EXERCISE BRIEF
Format the data below as a numbered list with one line per item, and omit any blank lines.

######

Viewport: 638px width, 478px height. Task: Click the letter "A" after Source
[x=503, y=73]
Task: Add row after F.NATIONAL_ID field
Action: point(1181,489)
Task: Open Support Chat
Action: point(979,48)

######

RESPONSE
1. Viewport: 638px width, 478px height. Task: Click the letter "A" after Source
2. [x=503, y=73]
3. Task: Add row after F.NATIONAL_ID field
4. Action: point(1181,489)
5. Task: Open Support Chat
6. Action: point(979,48)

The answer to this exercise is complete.